The module NikePolyline.py contains the visual representation of each activity stored by the application shown in OpenStreetMap. The reason for placing it in a separate module stems from the fact that the activities module already contained a sizable amount of data, and the aim was to streamline it and reduce bloat. The module NikeNotification.py contains the notifications that the application sends.

The module adidasGoals.py extracts data related to the user-defined goals inside Adidas Running. Lastly, although the output delivered by the StravaGPS.py module is similar to the Activities modules, its approach is entirely different as it extracts data from FIT files.

8. Conclusions

In this work, we developed a post mortem forensic analysis of six popular fitness applications for Android focusing on outdoor running: Adidas Running, MapMyWalk, Nike Run Club, Pumatrac, Runkeeper and Strava. We resorted to a rooted Android smartphone and a Garmin Vivosmart 4 smart band to generate, collect and analyze data in search of meaningful forensic artifacts.

As all applications were similar in nature and structure, we focused on one application—NikeRunClub—and then used the process and knowledge learned to adapt the analysis methodology to the other applications.

The NikeRunClub application stores forensically meaningful data—activities, GPS coordinates and account data—in SQLite 3 databases in its private directory, mainly in the databases directory. Related work has already demonstrated the high value of accessing data from applications that track running workouts as they frequently merge locations with date/time. These can yield critical proof for refuting or, on the contrary, confirming someone’s alibi.

We analyzed the remaining applications based on NikeRunClub and, by using the same methods, we acquired similar information in their respective files. The main findings are as follows:

-

The applications do not store data in their public directory. The exception is Strava.

-

Workout activities are stored in SQLite 3 databases, with the most significant forensic data being GPS coordinates, timestamps and duration. Strava is again the exception, resorting to the FIT file format to store workouts.

-

The format for GPS coordinates depends on the applications, with some encoding geolocation coordinates using the polyline format and others relying on a text-based pair of latitude/longitude values.

-

User’s account data are often stored in a database, although they can also be in XML format in the shared_prefs folder.

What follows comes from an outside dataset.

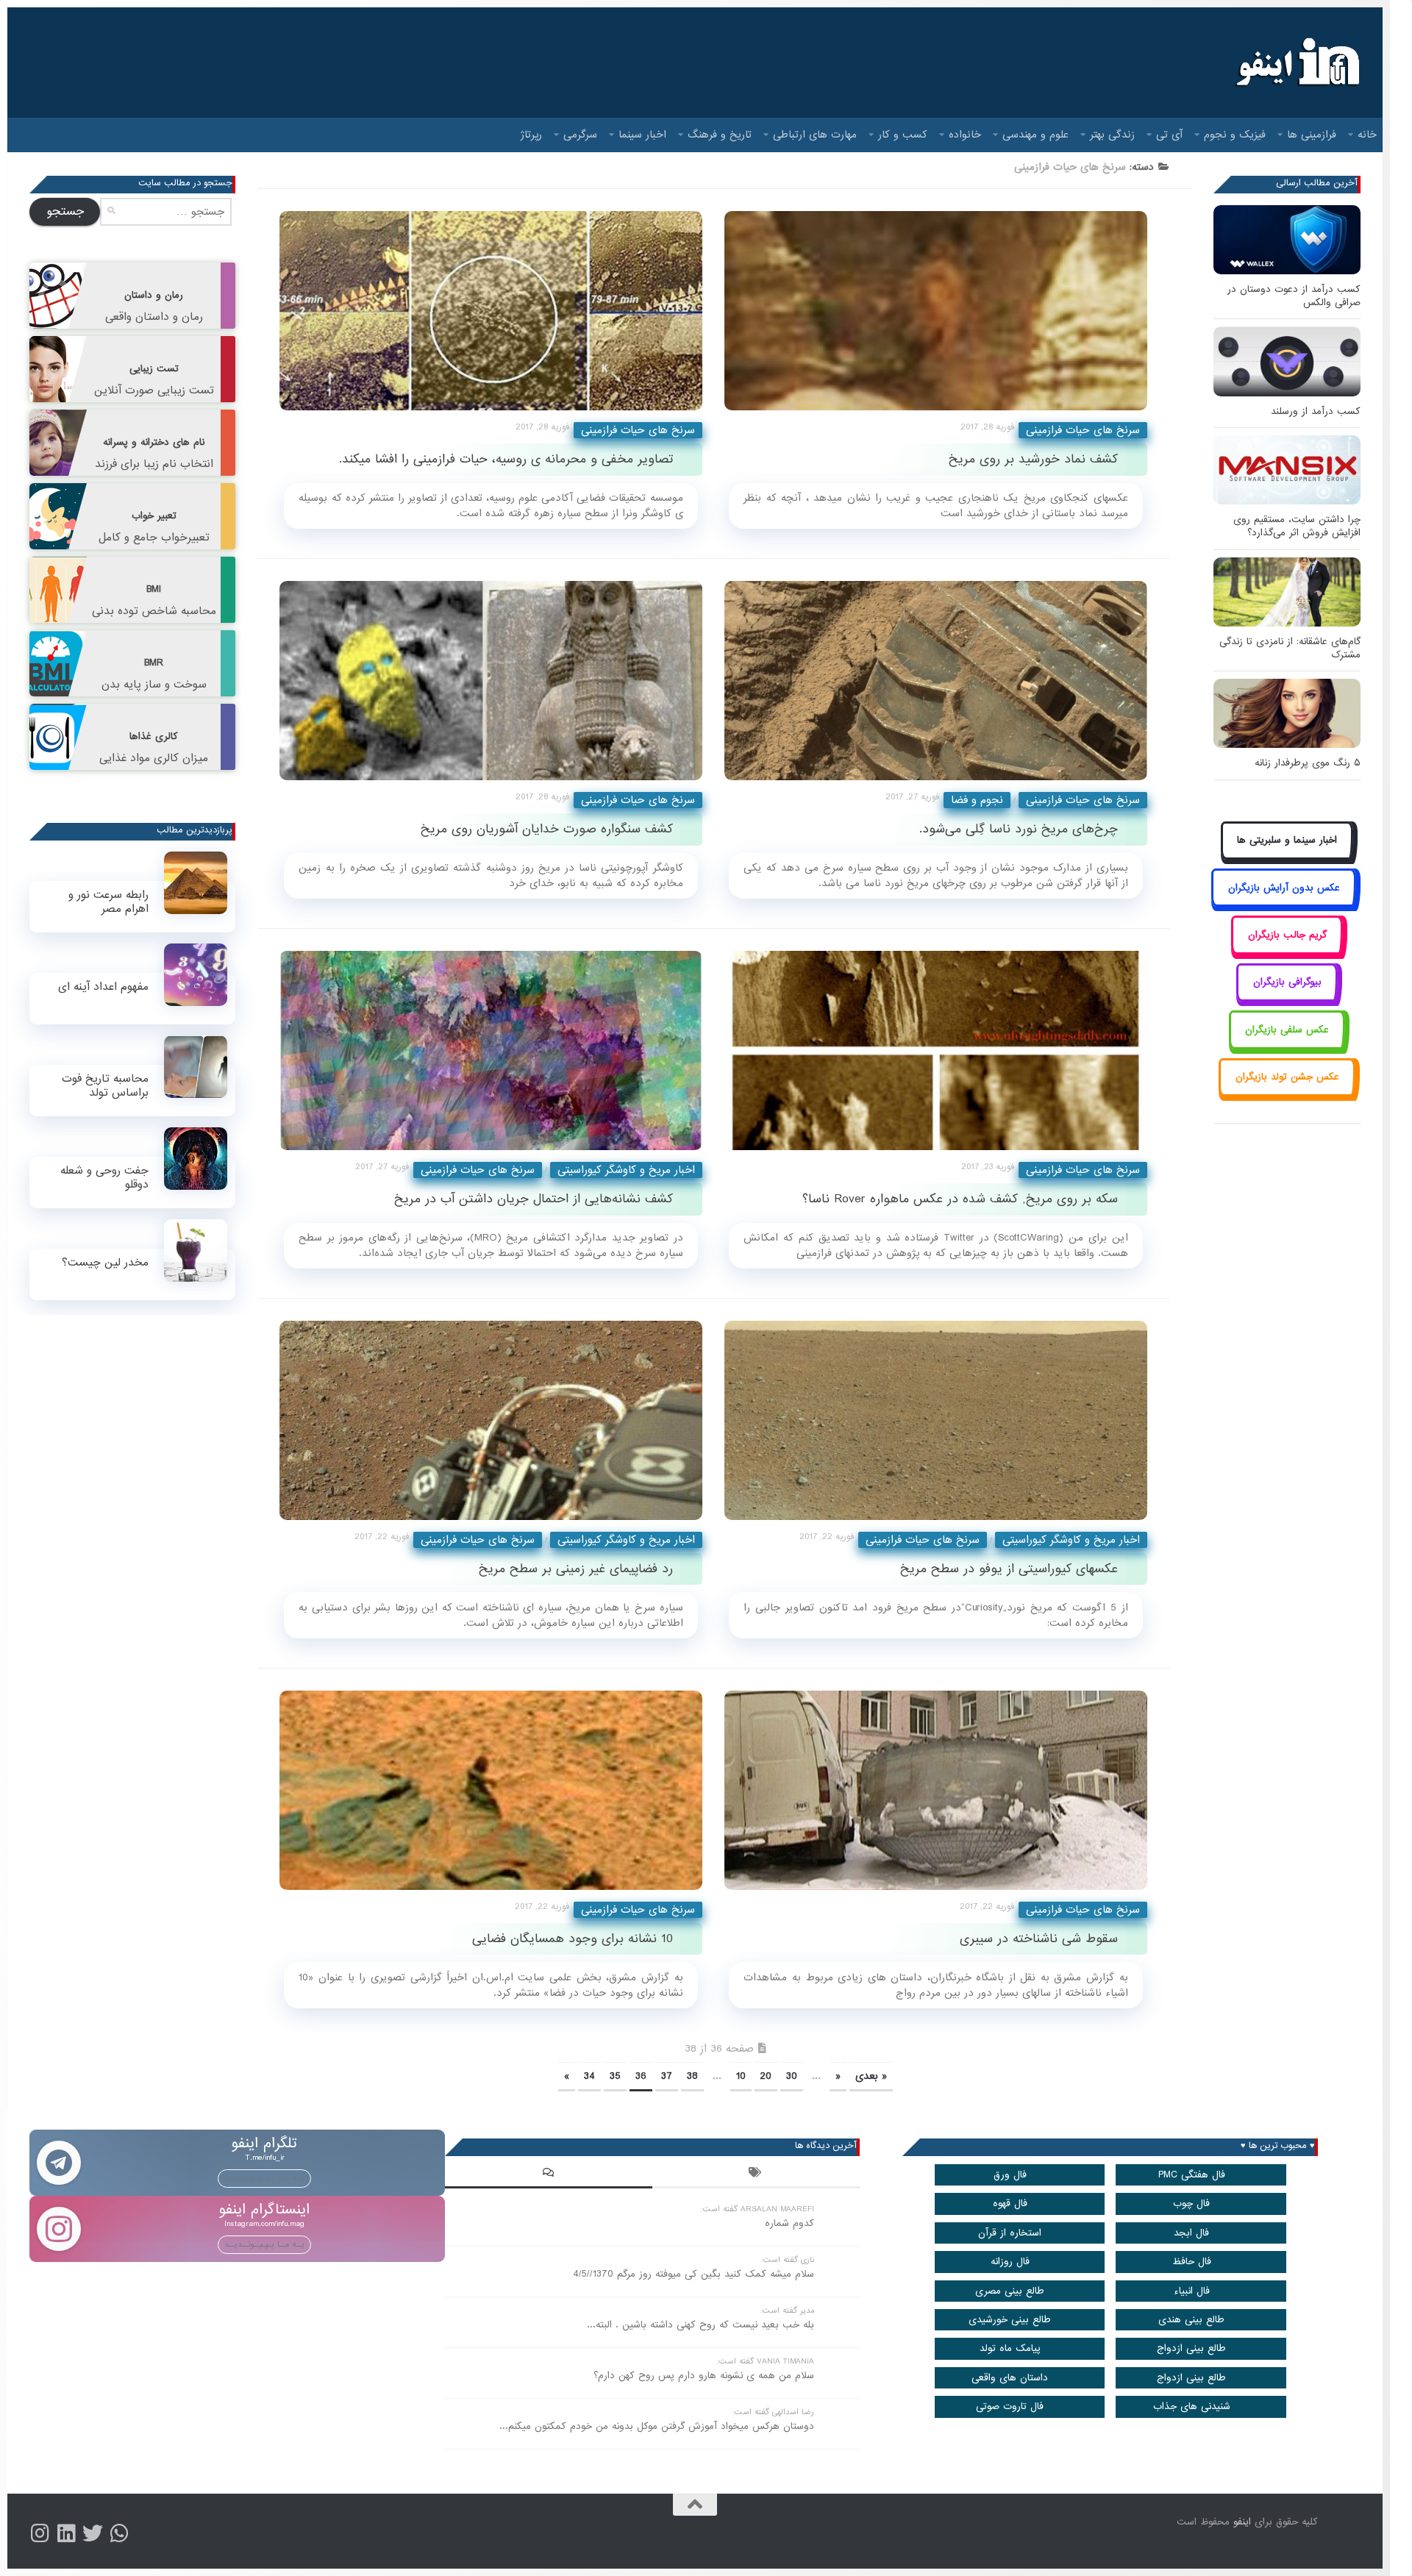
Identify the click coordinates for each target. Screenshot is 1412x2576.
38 (692, 2076)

To decode FIT files, we developed the decode_FIT Python script. It extracts activity data and formats them for rendering on an OpenStreetMap map or generates a KMZ file for visualization in Google Earth. Additionally, we created a set of modules for the ALEAPP framework to parse application data and generate a case report for streamlined data interpretation. We further enhanced the ALEAPP report with a new timeline feature, previously incorporated into the ALEAPP repository. As ALEAPP is integrated with the Windows version of the Autopsy forensic software, our modules will also be seamlessly incorporated into this forensic application.

As future work, we plan to assess the privacy and security features of the applications, analyzing the data collected and sent to their respective cloud servers. For this purpose, one needs to resort to dynamic analysis techniques of mobile applications, intercepting and analyzing the HTTPS traffic between applications and their cloud servers, to decode and map their APIs [34]. Another task for future work is to assess the performance of our methodologies, looking for possible optimization. Finally, we also plan to analyze the iOS version of the studied applications and see if the same or even more data can be obtained so that we can adapt our ALEAPP modules to the iOS Logs, Events, And Plists Parser (iLEAPP) framework focused on, which is similar to ALEAPP but focused on iOS applications.